Феликс никогда прежде не думал, что в среде людей, промышляющих милостыней, столько сложных правил, такая суровая иерархия и зависимость от преступного мира. Прошли зимние месяцы, и он уже не представлял себе, что может быть как-то по-другому. Теперь даже мысль о постороннем честном инвалиде, пришедшем за подаянием к монастырю, или, скажем, Покровскому собору, показалась бы ему несуразной. Никто не мог стоять на паперти храма или у входа в монастырь, не выплачивая в конце дня львиную долю от выручки сборщикам от разбойничьих шаек, поделивших между собой богатые милостыней места. Впрочем, Василько намекал, да и другие коллеги-нищие подтверждали, будто немалая часть собранных средств уходит в Разбойный Приказ, склонный закрывать глаза на лихие действия своих поднадзорных.

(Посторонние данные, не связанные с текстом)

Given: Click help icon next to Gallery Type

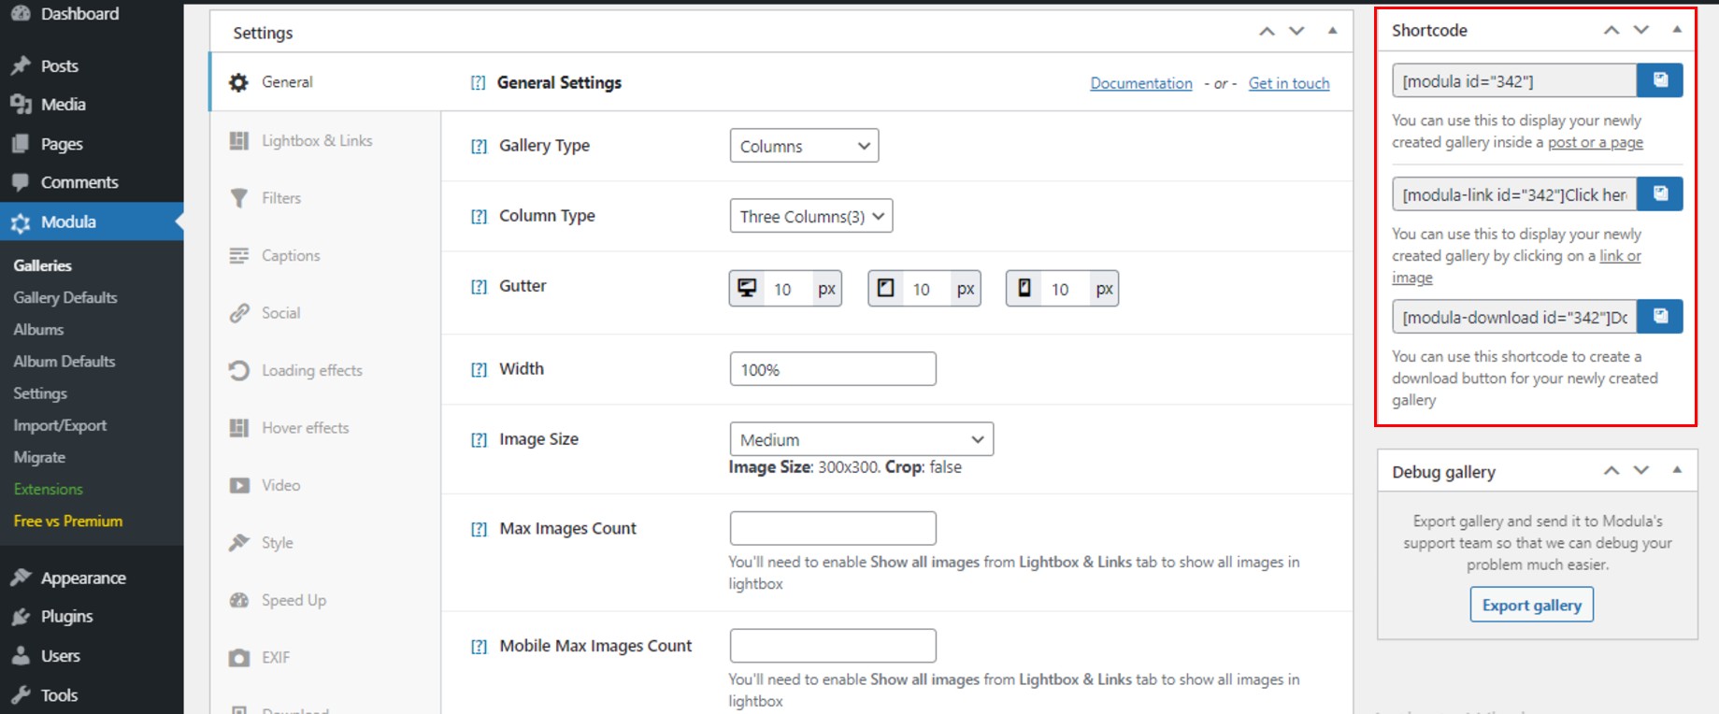Looking at the screenshot, I should (479, 146).
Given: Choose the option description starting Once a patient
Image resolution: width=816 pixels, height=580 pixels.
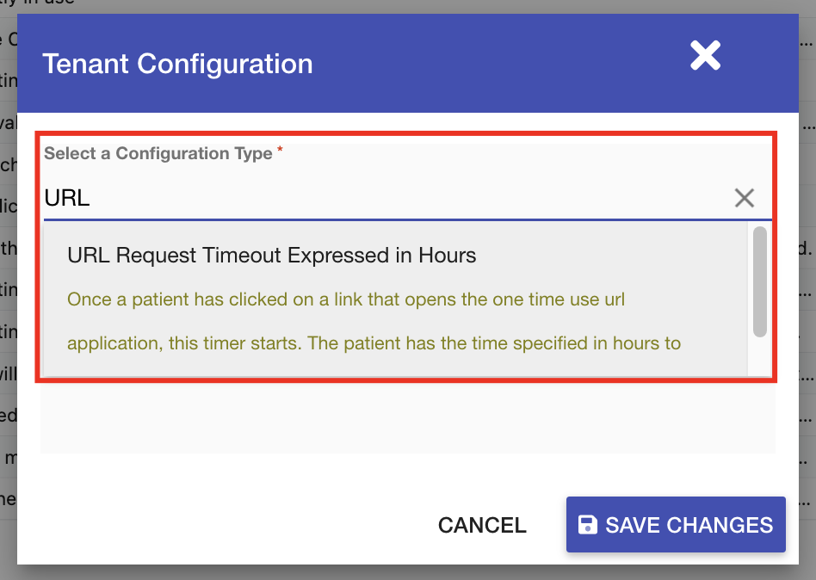Looking at the screenshot, I should [x=345, y=299].
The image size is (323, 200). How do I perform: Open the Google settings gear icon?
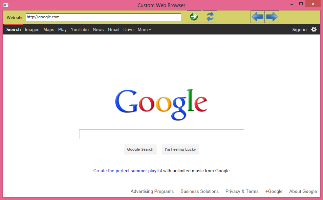(x=314, y=29)
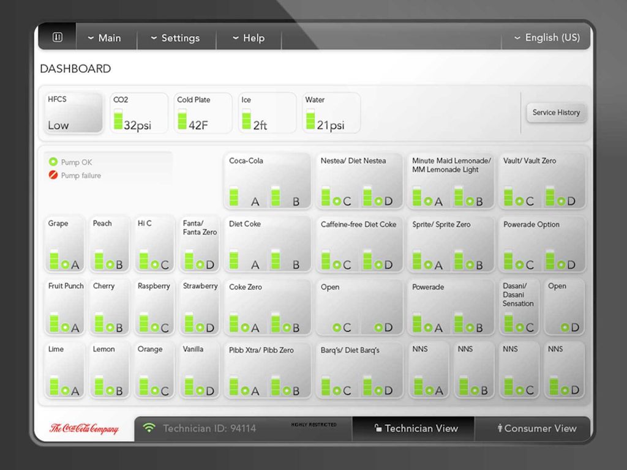This screenshot has width=627, height=470.
Task: Click the dashboard grid icon top-left
Action: click(x=56, y=37)
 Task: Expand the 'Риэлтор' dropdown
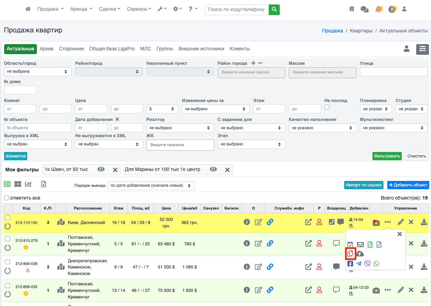tap(180, 128)
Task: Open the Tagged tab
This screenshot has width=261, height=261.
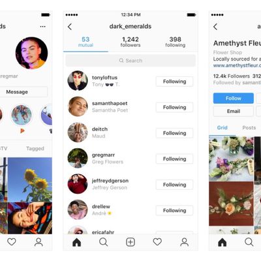Action: pyautogui.click(x=35, y=149)
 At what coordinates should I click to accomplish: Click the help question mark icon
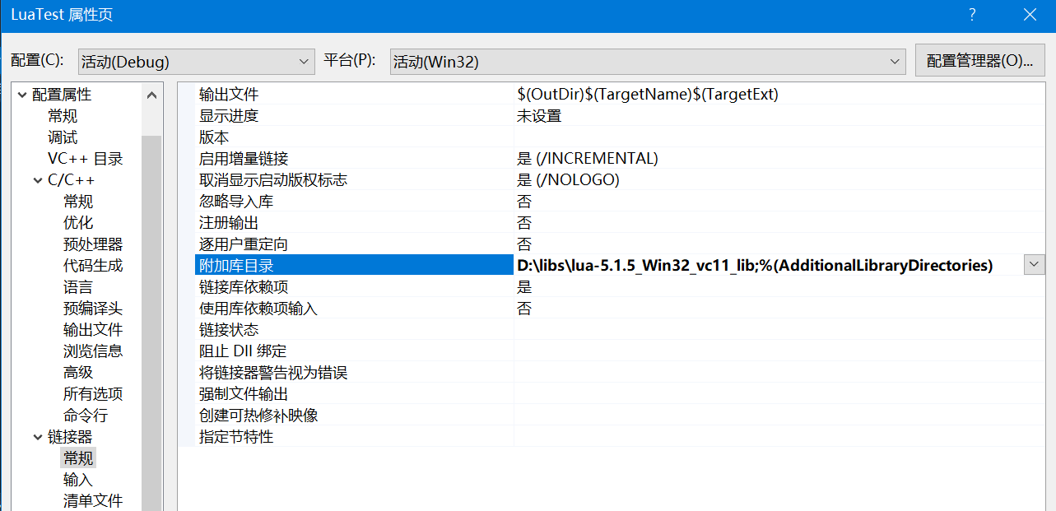[972, 15]
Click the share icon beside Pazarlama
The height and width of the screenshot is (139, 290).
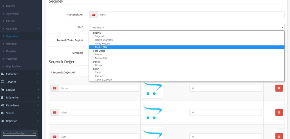(x=3, y=105)

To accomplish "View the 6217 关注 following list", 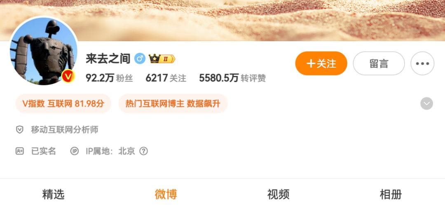I will pos(166,78).
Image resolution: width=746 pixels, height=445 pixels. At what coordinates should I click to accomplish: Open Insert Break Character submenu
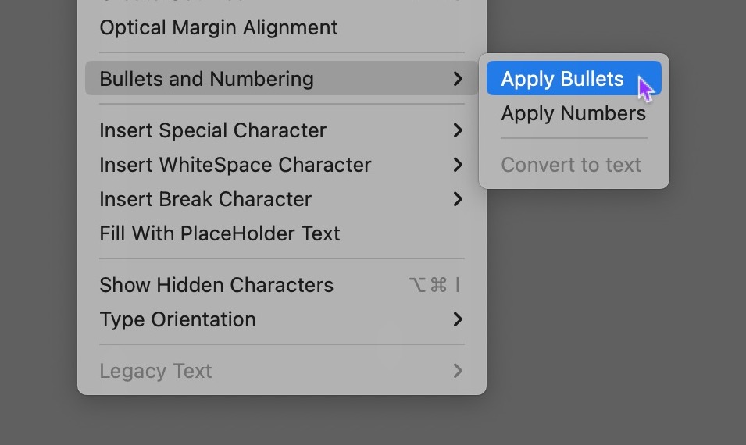(x=205, y=199)
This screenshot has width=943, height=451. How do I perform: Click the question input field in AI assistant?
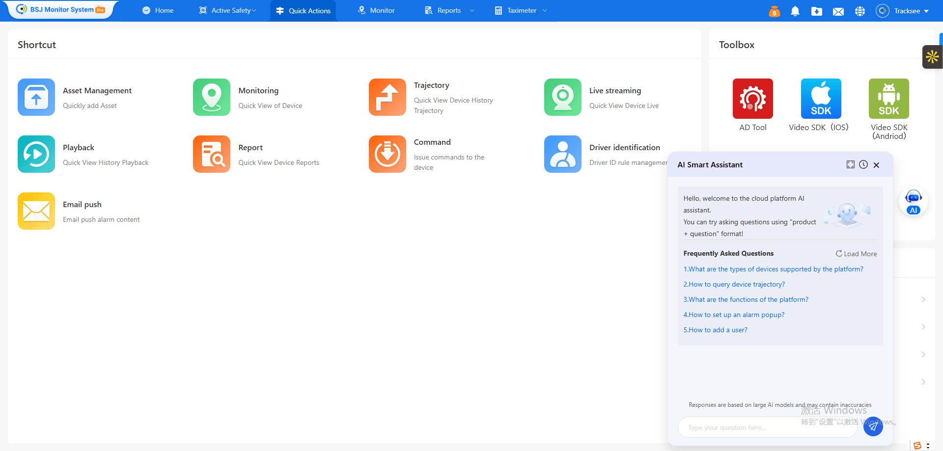tap(766, 427)
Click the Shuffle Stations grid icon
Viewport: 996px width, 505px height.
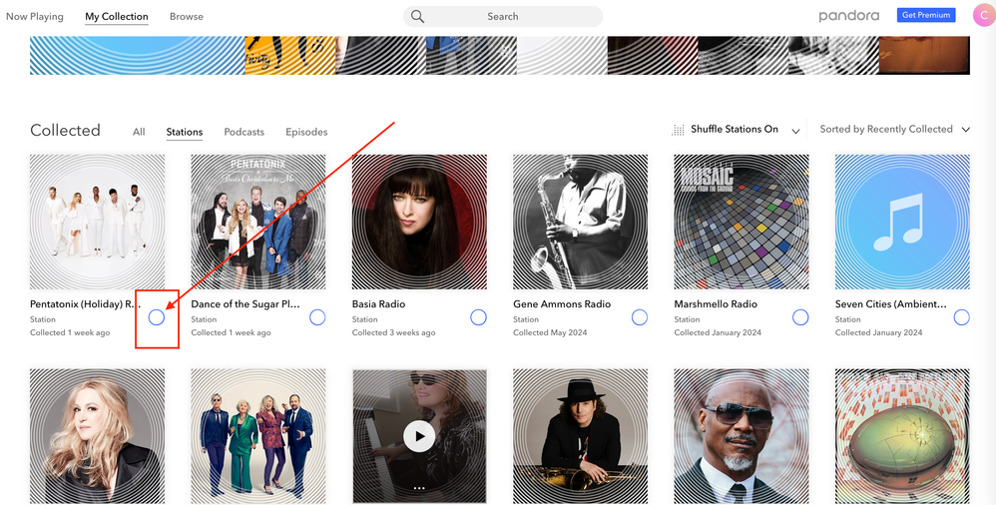[x=679, y=130]
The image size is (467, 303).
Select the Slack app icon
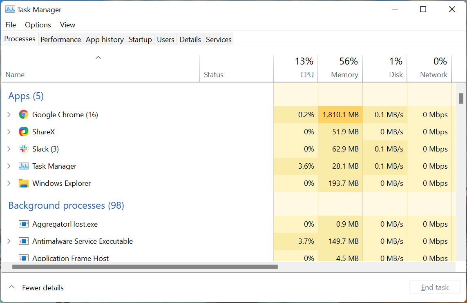click(x=23, y=149)
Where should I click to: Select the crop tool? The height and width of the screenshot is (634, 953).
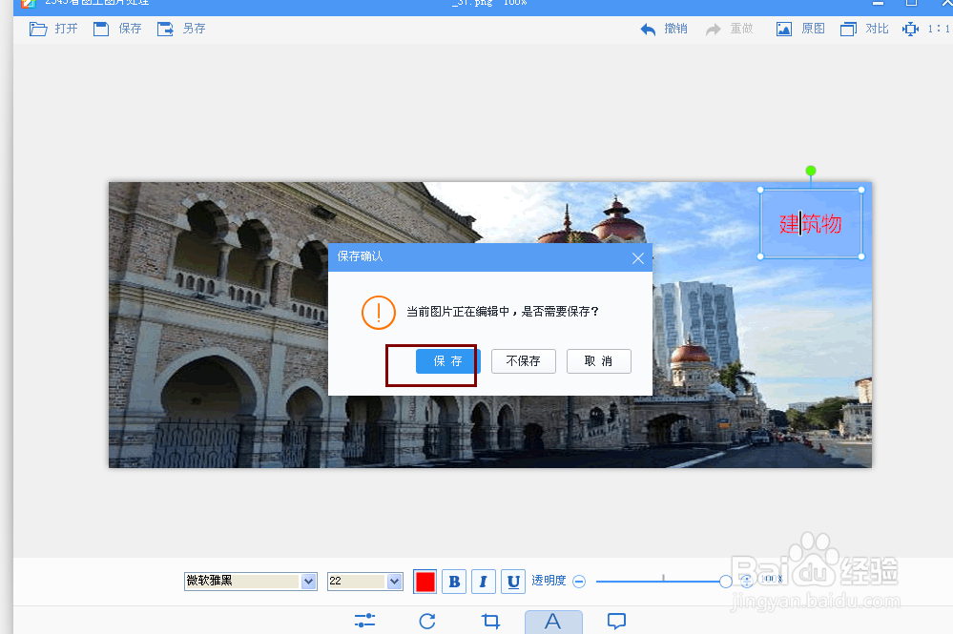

Москва, совсем недавно сожженная вплоть до самого Кремля татарами Девлет-Гирея, до сих пор не отстроилась полностью. Огромный город, не уступавший Антверпену по населению, и превосходивший его размерами, был славен десятками церквей и монастырей. Московиты были суеверными и богомольными людьми, не знакомыми со светской живописью и литературой. На взгляд Феликса, жизнь московитов была до того скучна и уныла, что он понимал тех, кто подавался из города на юг, в Дикое Поле, где можно было погибнуть от татарской стрелы, однако пожить перед этим вольным человеком, не вынужденным падать ниц и склоняться перед знатью, приказными дьяками и церковными иерархами. Даже бояре и дворяне царя Симеона весьма отличались от тех родовитых господ, которых Феликс повидал в Европе. Если короли западных стран были вольны лишать жизни высокородных подданных, то царь Всея Руси, помимо этого, мог хлестать их батогами, унижать и всячески бесчестить. Насчет царя Феликсу тоже не было все понятно. Крещеный татарин, сидевший ныне на кремлевском троне, считался государем лишь по названию, тогда как даже последний нищий, промышлявший на Москве, знал, что действительная власть по-прежнему принадлежит Ивану, называемому теперь князем Московским. Расположившись у паперти церкви Николы Чудотворца на Никольской улице, Федор-Язва, как называли теперь Феликса в часы его промысла, много раз видел сутулого Ивана Четвертого, князя Московского, в простых одноконных оглоблях едущего к своему дому, расположенному поблизости, у каменного моста через Неглинную.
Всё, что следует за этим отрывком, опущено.